On Mon, 19 Feb 2018, ?yvind Heggstad wrote:
Date: Mon, 19 Feb 2018 07:00:58
From: ?yvind Heggstad <mrelendig@xxxxxxxxxxxxx>
Reply-To: General Discussion about Arch Linux <arch-general@xxxxxxxxxxxxx>
To: arch-general@xxxxxxxxxxxxx
Subject: Re: archlinux install bottleneck
On Sun, 18 Feb 2018 07:27:11 -0500
Jude DaShiell <jdashiel@xxxxxxxxx> wrote:
After having run arch-chroot /mnt /usr/bin/bash one of the things I
do is to run alsactl store.
alsactl store returns error 125 /var/lib/alsa/asound.state no such
file or directory. Certainly there's no such file since when alsa
was run before arch-chroot got run on system boot /mnt/var/lib/alsa
directory was empty having just run pacstrap on /mnt.

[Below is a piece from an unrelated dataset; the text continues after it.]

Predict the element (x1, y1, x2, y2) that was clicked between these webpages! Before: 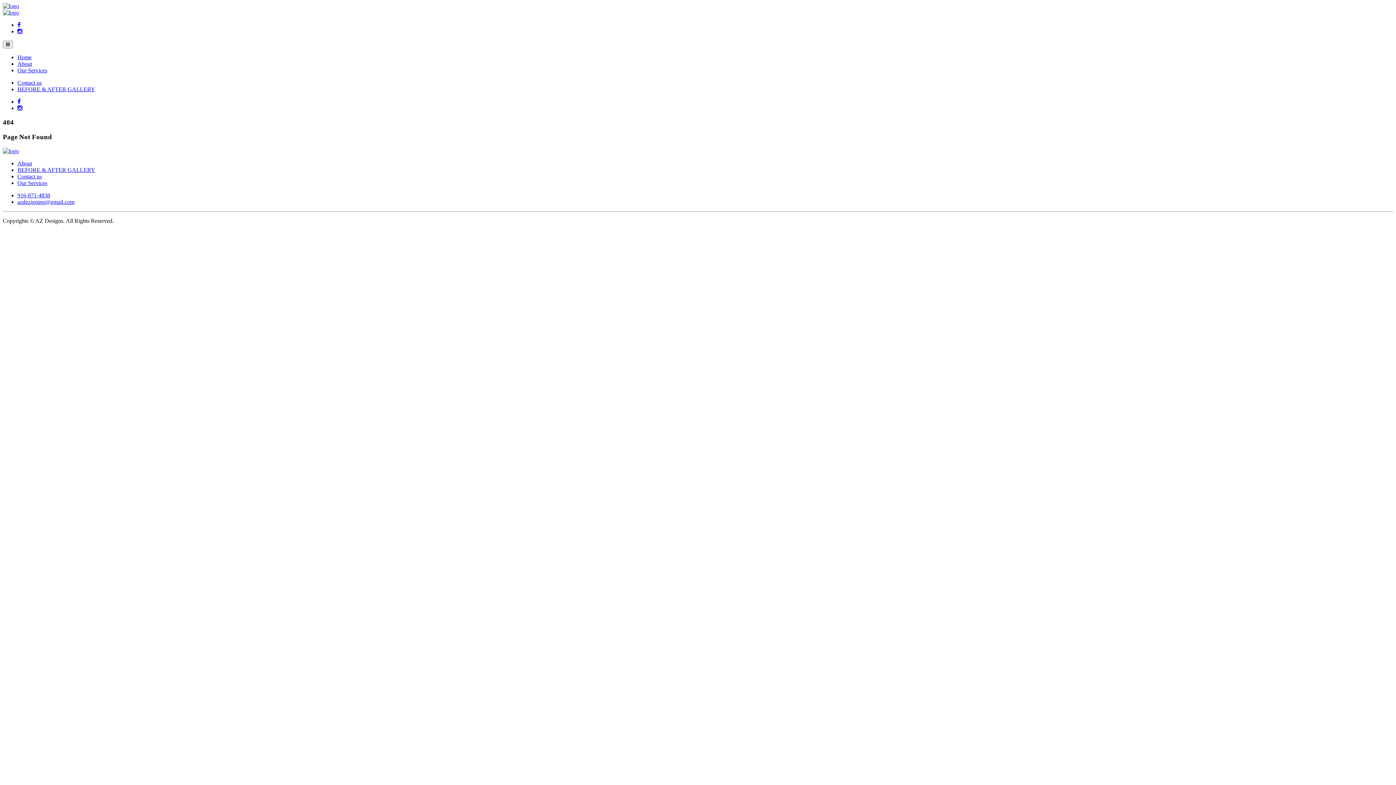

So since this
is supposed to work, could it be arch-chroot script fails to collect
and pass along enough of the right environment information to its
chrooted environment for alsactl store to run? Details are available
at: information at:
http://www.alsa-project.org/db/?f=43f6670eb3bde26ad6491d2faa631625109f88d0
As a sidenote: Why are you running alsactl store inside the chroot?